# linux-opera von FreeBSD 11.4



## hruodr (Feb 9, 2021)

Does someone have it working?

After installing, I get opera without up to date certificates. When I start Opera, I begins
to connect everywhere and to open an infinite number of windows asking to accept or
reject the expired certificate.

If I manage, with much effort, to cloes the windows and try to import the certificate in
/usr/local/etc/ssl/cert.pem, then it fails to import it:



> The certificate installation failed.


----------



## hruodr (Feb 9, 2021)

Now I installed it as authorities. I was doing it as personal, my error. I get a different error:



> The server's certificate chain is incomplete, and the signer(s) are not registered. Accept?


----------



## hruodr (Feb 9, 2021)

Well, it is not a new version of opera:


> # linux-opera --version
> Opera 12.16 Build 1860 for Linux i386.
> # opera --version
> Opera 12.16 Build 1860 for FreeBSD x86_64.


----------



## scottro (Feb 9, 2021)

The best way to start is probably with a quick email to the port maintainer, mentioning that it's old. I haven't used opera in a long time, so don't know their current versions.

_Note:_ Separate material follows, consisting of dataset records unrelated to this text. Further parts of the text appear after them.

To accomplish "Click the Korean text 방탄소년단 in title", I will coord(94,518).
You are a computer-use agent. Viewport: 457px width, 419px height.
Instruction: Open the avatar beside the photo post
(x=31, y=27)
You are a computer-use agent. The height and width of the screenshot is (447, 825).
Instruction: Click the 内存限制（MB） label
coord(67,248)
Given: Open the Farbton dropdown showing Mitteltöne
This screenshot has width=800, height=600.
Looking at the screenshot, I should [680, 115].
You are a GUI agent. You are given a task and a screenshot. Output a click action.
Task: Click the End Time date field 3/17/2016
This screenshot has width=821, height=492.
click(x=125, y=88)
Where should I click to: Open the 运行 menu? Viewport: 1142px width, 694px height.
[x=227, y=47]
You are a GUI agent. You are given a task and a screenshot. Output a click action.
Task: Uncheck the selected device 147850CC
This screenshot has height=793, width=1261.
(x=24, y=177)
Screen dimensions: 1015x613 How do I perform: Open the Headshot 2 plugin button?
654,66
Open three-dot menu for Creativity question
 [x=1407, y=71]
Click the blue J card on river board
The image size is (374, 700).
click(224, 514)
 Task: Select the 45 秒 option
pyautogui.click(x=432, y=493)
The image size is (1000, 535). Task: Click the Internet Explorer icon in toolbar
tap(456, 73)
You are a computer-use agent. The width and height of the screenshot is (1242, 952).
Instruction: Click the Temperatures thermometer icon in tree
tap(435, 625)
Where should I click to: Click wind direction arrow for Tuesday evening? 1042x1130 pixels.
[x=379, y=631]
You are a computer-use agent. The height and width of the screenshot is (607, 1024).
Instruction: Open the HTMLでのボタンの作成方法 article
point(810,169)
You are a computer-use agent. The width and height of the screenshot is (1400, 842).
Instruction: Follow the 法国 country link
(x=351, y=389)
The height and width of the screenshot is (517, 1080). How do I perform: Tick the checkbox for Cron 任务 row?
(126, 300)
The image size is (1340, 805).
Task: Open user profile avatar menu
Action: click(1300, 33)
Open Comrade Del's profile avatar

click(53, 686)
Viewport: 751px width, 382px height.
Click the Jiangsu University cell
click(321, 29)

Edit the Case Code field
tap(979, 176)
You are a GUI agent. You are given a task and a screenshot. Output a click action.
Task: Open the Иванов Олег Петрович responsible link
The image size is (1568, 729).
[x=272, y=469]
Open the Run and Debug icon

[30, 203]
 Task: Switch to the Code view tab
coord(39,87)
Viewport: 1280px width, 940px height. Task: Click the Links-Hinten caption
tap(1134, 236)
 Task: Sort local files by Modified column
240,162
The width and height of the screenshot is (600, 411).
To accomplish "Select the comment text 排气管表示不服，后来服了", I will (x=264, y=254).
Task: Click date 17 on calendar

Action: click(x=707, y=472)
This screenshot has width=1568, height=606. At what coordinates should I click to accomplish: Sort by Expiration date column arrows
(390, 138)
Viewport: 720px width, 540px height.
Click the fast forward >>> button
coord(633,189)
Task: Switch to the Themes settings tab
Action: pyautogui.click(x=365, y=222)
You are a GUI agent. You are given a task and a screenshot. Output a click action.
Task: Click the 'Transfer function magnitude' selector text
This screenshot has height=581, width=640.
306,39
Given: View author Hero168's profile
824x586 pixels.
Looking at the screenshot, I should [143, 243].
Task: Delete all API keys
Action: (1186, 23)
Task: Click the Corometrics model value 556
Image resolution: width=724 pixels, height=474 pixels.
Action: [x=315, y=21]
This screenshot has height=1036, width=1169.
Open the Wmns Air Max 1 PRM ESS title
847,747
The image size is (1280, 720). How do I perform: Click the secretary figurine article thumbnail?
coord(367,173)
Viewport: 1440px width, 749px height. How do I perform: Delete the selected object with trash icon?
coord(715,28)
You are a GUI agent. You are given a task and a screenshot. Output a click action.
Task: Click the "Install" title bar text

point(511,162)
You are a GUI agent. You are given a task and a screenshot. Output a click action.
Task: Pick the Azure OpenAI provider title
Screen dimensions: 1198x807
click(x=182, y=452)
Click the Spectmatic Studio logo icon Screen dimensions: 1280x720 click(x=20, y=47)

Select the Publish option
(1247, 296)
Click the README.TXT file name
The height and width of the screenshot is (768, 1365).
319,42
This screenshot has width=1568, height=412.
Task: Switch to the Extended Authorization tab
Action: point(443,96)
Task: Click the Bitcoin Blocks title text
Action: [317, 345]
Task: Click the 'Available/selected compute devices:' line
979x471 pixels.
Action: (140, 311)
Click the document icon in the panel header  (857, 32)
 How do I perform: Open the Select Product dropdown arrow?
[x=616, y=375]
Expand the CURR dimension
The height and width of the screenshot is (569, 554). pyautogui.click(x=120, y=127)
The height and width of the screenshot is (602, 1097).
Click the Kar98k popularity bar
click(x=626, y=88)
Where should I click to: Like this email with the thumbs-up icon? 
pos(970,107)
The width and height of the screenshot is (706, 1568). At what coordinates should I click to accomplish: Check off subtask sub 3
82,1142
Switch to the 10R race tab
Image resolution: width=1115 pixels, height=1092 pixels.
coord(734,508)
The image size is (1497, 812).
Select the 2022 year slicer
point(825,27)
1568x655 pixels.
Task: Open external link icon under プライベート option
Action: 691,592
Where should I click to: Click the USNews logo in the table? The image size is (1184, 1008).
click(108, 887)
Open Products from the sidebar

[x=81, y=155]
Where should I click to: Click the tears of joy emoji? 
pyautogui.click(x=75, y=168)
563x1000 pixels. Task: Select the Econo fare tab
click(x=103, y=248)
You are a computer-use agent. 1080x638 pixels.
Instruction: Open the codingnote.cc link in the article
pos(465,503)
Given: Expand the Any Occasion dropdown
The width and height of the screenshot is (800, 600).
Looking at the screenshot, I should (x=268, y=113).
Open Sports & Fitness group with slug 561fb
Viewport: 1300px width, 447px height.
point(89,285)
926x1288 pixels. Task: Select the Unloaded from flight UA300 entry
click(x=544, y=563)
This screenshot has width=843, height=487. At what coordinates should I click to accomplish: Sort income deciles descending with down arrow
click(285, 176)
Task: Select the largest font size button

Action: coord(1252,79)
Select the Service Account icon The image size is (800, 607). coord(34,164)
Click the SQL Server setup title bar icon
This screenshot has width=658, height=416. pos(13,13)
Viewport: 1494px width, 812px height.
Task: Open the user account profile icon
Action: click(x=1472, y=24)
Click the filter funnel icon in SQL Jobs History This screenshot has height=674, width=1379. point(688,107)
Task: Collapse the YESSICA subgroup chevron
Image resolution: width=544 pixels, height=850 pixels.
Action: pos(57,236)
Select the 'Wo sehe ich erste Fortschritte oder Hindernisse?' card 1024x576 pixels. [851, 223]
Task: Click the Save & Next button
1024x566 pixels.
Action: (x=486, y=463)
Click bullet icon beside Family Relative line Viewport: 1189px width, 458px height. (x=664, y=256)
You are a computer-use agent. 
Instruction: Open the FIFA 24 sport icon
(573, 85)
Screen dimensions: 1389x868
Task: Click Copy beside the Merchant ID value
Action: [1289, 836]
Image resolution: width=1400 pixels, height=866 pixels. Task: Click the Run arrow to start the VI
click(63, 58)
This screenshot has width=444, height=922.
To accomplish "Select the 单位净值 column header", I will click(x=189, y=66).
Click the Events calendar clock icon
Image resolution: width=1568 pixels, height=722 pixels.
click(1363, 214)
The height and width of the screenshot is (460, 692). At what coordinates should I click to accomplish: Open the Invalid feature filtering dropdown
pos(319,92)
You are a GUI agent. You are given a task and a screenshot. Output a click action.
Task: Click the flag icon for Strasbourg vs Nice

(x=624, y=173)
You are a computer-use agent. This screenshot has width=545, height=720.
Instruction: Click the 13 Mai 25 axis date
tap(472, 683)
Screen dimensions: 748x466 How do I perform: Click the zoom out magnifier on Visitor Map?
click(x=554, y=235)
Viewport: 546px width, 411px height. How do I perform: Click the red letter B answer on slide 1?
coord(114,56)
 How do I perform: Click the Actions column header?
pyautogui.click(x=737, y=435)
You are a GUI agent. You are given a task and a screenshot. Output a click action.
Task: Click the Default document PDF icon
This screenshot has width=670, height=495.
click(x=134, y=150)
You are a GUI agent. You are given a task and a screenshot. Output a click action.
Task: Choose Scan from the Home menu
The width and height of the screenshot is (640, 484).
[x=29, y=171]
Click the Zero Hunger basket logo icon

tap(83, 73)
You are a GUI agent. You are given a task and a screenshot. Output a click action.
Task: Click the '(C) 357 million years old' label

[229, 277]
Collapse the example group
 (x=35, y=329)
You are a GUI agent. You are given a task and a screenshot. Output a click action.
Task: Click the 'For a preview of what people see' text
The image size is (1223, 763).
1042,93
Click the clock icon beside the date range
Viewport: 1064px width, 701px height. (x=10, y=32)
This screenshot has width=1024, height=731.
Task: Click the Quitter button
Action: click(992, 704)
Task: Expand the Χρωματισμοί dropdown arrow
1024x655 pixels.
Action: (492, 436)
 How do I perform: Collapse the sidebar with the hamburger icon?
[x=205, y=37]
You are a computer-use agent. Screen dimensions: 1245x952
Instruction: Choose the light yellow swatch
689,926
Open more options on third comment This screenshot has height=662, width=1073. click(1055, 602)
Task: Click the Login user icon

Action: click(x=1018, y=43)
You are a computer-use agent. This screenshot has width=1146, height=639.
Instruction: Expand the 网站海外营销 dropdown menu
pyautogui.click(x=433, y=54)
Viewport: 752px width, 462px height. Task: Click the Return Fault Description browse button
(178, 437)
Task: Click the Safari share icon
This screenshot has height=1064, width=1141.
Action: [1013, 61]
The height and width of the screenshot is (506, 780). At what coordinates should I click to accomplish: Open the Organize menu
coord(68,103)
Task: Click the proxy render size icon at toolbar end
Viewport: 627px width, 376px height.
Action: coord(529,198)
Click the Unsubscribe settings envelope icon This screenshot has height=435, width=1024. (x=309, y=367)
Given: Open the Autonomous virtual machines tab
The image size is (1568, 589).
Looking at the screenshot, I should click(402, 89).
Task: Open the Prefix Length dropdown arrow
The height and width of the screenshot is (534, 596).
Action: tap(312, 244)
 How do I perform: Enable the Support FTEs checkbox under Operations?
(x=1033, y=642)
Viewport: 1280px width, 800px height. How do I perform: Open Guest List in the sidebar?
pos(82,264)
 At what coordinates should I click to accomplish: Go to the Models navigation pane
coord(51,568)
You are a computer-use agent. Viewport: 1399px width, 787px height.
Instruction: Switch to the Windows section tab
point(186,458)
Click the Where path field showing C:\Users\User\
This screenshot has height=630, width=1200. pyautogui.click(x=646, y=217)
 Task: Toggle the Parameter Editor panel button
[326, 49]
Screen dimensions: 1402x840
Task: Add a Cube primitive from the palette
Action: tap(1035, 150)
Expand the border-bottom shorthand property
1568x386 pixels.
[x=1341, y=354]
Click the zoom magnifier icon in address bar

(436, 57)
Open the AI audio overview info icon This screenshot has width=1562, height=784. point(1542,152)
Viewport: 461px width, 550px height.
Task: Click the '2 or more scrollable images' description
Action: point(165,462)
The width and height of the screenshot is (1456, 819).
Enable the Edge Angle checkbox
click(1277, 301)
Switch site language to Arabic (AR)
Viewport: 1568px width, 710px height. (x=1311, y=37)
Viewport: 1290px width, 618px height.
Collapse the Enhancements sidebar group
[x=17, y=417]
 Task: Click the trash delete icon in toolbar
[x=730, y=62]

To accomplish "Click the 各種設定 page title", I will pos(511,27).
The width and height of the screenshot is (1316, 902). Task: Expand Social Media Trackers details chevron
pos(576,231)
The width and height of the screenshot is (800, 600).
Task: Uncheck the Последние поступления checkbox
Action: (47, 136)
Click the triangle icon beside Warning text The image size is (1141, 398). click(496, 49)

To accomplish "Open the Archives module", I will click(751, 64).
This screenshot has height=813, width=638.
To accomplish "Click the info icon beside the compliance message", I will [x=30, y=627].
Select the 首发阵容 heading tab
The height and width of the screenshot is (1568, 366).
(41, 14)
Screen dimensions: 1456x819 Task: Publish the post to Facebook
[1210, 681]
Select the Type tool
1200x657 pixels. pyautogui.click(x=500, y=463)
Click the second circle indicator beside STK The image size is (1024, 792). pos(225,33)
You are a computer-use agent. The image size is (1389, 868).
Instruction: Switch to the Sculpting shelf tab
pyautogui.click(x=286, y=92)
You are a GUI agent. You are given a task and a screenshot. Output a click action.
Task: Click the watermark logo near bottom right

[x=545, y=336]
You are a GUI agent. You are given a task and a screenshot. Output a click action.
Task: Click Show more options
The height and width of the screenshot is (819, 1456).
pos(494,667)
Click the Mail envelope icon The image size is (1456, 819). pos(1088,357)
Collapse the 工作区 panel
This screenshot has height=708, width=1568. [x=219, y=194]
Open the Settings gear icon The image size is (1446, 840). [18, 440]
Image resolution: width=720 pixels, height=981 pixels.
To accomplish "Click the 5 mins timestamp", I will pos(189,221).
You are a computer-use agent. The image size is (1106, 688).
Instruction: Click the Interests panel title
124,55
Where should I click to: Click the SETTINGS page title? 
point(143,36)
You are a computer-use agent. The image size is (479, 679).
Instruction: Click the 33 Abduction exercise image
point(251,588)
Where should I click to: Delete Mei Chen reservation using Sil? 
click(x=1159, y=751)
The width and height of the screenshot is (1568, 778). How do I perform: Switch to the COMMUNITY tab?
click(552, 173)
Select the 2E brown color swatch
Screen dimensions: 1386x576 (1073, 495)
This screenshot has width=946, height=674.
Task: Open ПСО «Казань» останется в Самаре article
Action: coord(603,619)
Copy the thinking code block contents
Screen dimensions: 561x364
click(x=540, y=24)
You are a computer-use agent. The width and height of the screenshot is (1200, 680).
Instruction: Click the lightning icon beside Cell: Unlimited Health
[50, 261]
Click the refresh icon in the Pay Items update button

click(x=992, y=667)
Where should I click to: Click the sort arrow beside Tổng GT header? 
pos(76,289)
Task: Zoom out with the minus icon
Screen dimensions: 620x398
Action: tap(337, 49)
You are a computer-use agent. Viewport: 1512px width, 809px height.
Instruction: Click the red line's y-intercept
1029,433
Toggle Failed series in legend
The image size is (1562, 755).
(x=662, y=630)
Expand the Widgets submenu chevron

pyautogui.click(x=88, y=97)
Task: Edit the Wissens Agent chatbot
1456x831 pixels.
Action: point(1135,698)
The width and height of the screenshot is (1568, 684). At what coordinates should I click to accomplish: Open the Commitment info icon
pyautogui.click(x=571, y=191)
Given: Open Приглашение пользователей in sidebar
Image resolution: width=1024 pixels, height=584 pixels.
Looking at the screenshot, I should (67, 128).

I see (using pkg search opera) that the non-Linux opera is also around 12.16 for the non  Linux version. 
If the email to the port maintainer doesn't get an answer, then you ca try filing a RFE (request for enhancement) at https://bugs.freebsd.org/bugzilla/enter_bug.cgi


----------



## Phishfry (Feb 9, 2021)

Opera has failed as a browser. Use at your own risk. This version in ports is the last of the old Opera.








						What is going on at Opera Software? - gHacks Tech News
					

An analysis of Opera Software's performance by Hindenburg Research suggests that the company that is best known for its Opera web browser faces troubling times.



					www.ghacks.net


----------



## hruodr (Feb 10, 2021)

I just wanted a browser with addblocker. I did not want to put addons on my firefox, I do not trust them.
There is a portal whose service I need, but the lot of adds lame firefox and chrome.

Perhaps I could run a full linux distribution in a jail or with bhyve, and then install any browser? I do not
have much experience with emulation and also do not like it.


----------



## scottro (Feb 10, 2021)

There is a post on the forums about running chrome or brave in a linux compat chroot. Brave, like opera, has a builtin addblocker. I think Vivaldi does too. https://forums.freebsd.org/threads/...-google-chrome-linux-binary-on-freebsd.77559/

It's worked for a lot of people.


----------